La plateforme d’écoute de musique en ligne a annoncé ce 8 octobre avoir levé 100 millions d’euros. Une levée d'argent frais qui bouleverse l’équilibre de l’actionnariat, modifie les perspectives du groupe et peut-être, son business modèle.

100 millions d’euros : le montant obtenu par Deezer à l’issue de sa levée de fonds constitue un record en France pour ce type d’entreprises. Un grand pas en avant pour le site de musique en streaming. Voici les principaux enjeux de cette opération.

Le business-model Deezer gagne en crédibilité

Depuis 2007, le site dirigé par Axel Dauchez n’avait pas levé plus de 15 millions d'euros. En levant plus de cinq fois cette somme en une seule fois, Deezer montre que son business-model donne confiance et appétit aux investisseurs. L’entreprise, dont le chiffre d’affaires a crû de 30% pour atteindre 70 millions d’euros, est désormais valorisée à plus de 500 millions.

Cet argent frais va lui permettre de s’internationaliser et d'augmenter ses effectifs, qui devraient atteindre à terme 200 salariés.

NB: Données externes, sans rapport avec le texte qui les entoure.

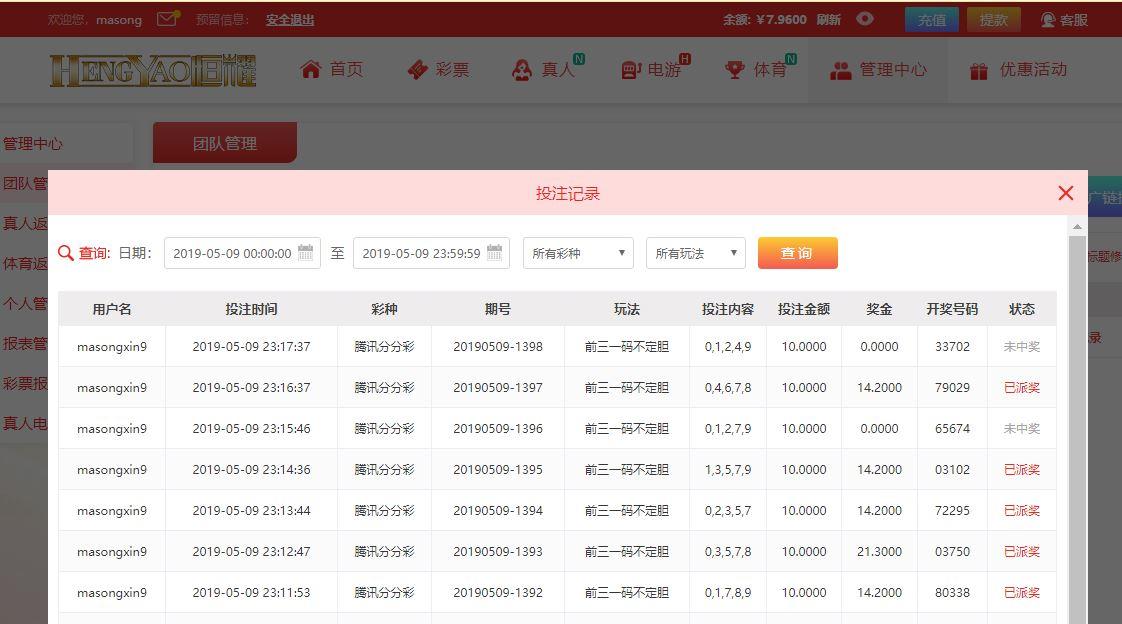
Task: Click the 安全退出 logout link
Action: (290, 20)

Le site compte ainsi se développer dans 200 pays, notamment en Europe, mais aussi sur les marchés émergents. En revanche, Deezer n’entend pas mettre les gros moyens dans l’immédiat aux Etats-Unis et au Japon, des terres déjà colonisées par son concurrent direct, Spotify.

Le site fait face à la concurrence

La société web, âgée de sept ans, est en concurrence direct avec son cadet d’un an, le suédois Spotify. Ce dernier avait même pris un peu d’avance. Le rival du Français a bénéficié en 2011 de 100 millions d’euros de capitaux frais. Presque intégralement apporté par le co-fondateur et dirigeant de Digital Sky Technologies, un fonds d’investissement russe qui n’investit que dans des sociétés internet. Réputé pour avoir le nez creux, il fût l’un des premiers à miser sur Facebook. Avec une levée de fonds identique, Deezer peut jouer à armes égales avec son concurrent. Et peut-être même dispose-t-il d'un atout supplémentaire…

Une maison de disques comme partenaire

Cette levée de fonds a été presque entièrement souscrite par un seul acteur : le milliardaire russo-américain Len Blavatnik. Il est également connu pour être le propriétaire du fonds Access Industry, qui s’est payé Warner Music l’année dernière.

Finalement le site d'écoute en ligne a fait entrer une major à son capital. Un partenaire idéal. On peut en effet présumer que Deezer va bénéficier de droits exclusifs sur le catalogue de Warner, que son internationalisation sera rendue plus aisée par la notoriété mondiale de son nouvel actionnaire, et qu'il va séduire davantage les publicitaires. L'autorité de la concurrence pourrait toutefois y voir à redire.

Un actionnariat qui change de visage

Orange, actionnaire à 11% de la plateforme depuis l’été 2011, n’a pas participé à ce tour de table. L’opérateur voit donc sa participation diluée à 8-9%. Il était pourtant un partenaire important pour Deezer : sur 2 million d’abonnés, la moitié serait constituée de clients Orange bénéficiant des offres musique de leur forfait téléphone.